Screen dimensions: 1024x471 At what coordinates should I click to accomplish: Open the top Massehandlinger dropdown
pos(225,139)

* * *

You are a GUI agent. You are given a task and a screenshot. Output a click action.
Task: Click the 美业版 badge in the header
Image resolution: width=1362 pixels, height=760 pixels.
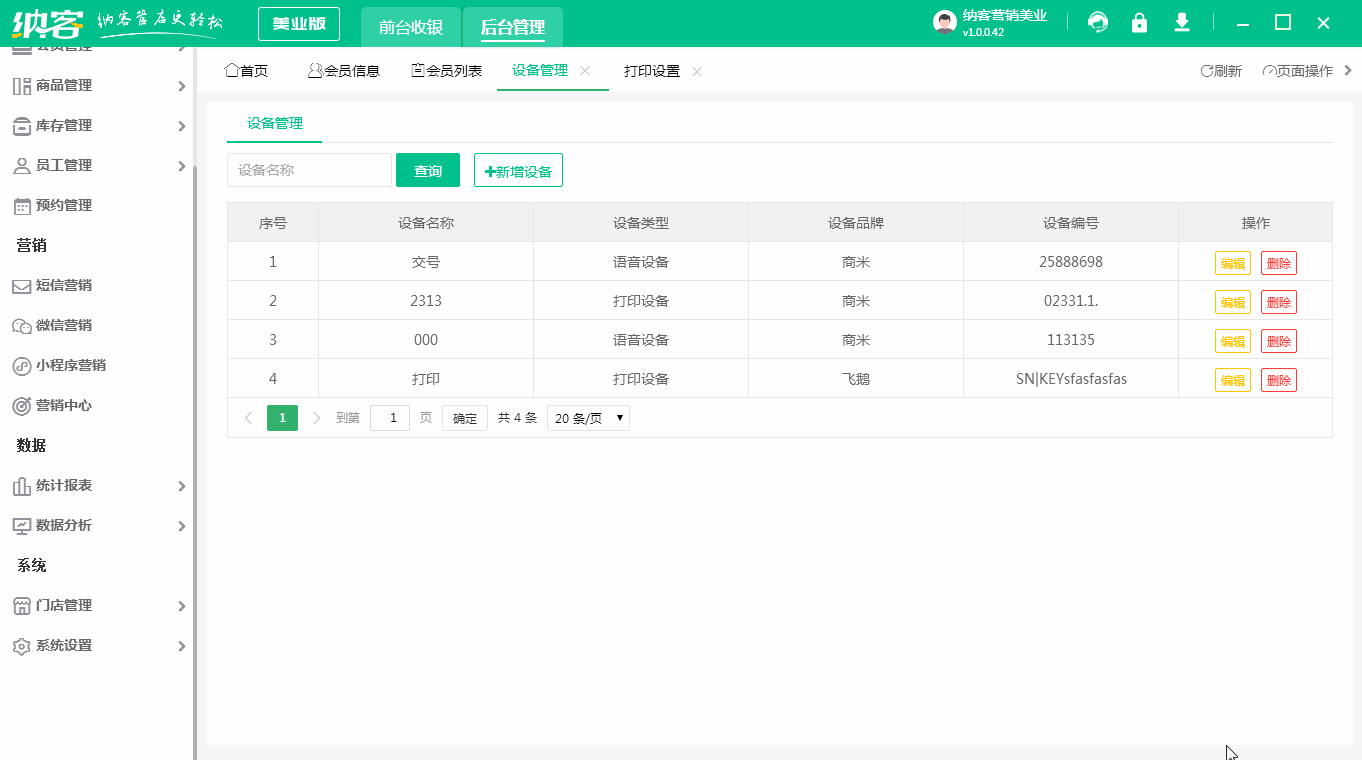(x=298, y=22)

---

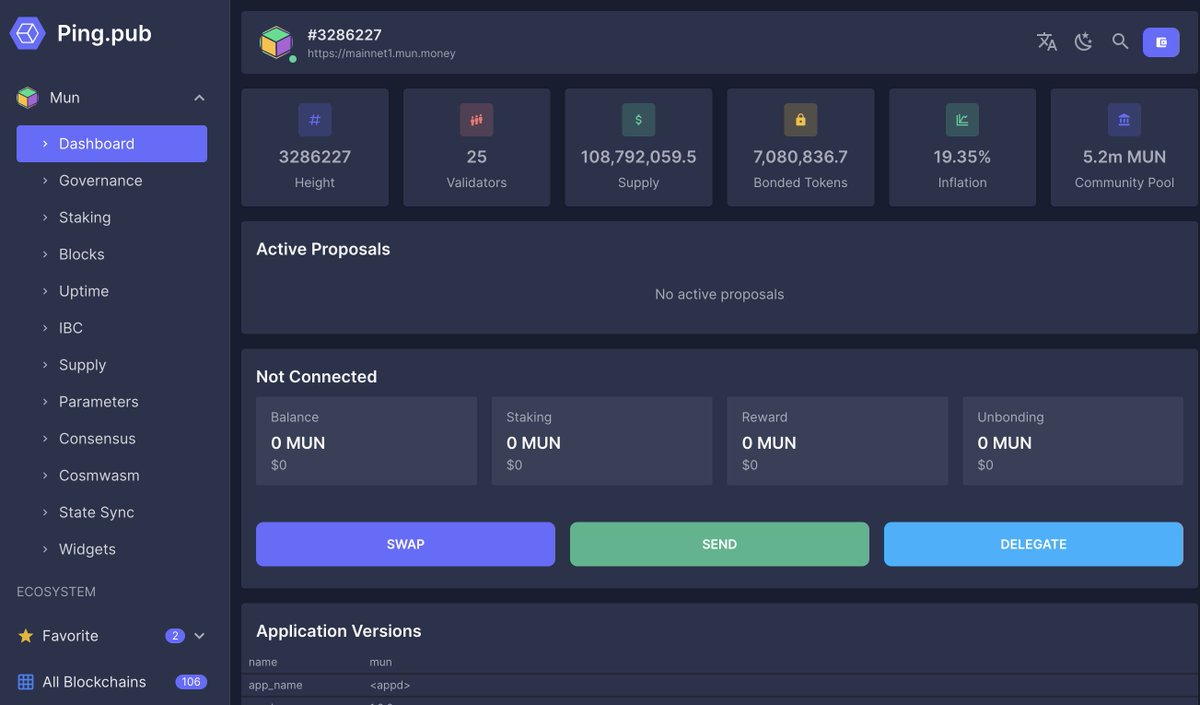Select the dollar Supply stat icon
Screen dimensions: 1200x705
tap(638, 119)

> **TASK REQUIREMENTS**
Gather every line of the data above that contains the string "dimensions". Case counts.

> **COMPLETE RESPONSE**
Screen dimensions: 1024x471 At what coordinates should I click to accomplish: Open the top Massehandlinger dropdown
Screen dimensions: 1200x705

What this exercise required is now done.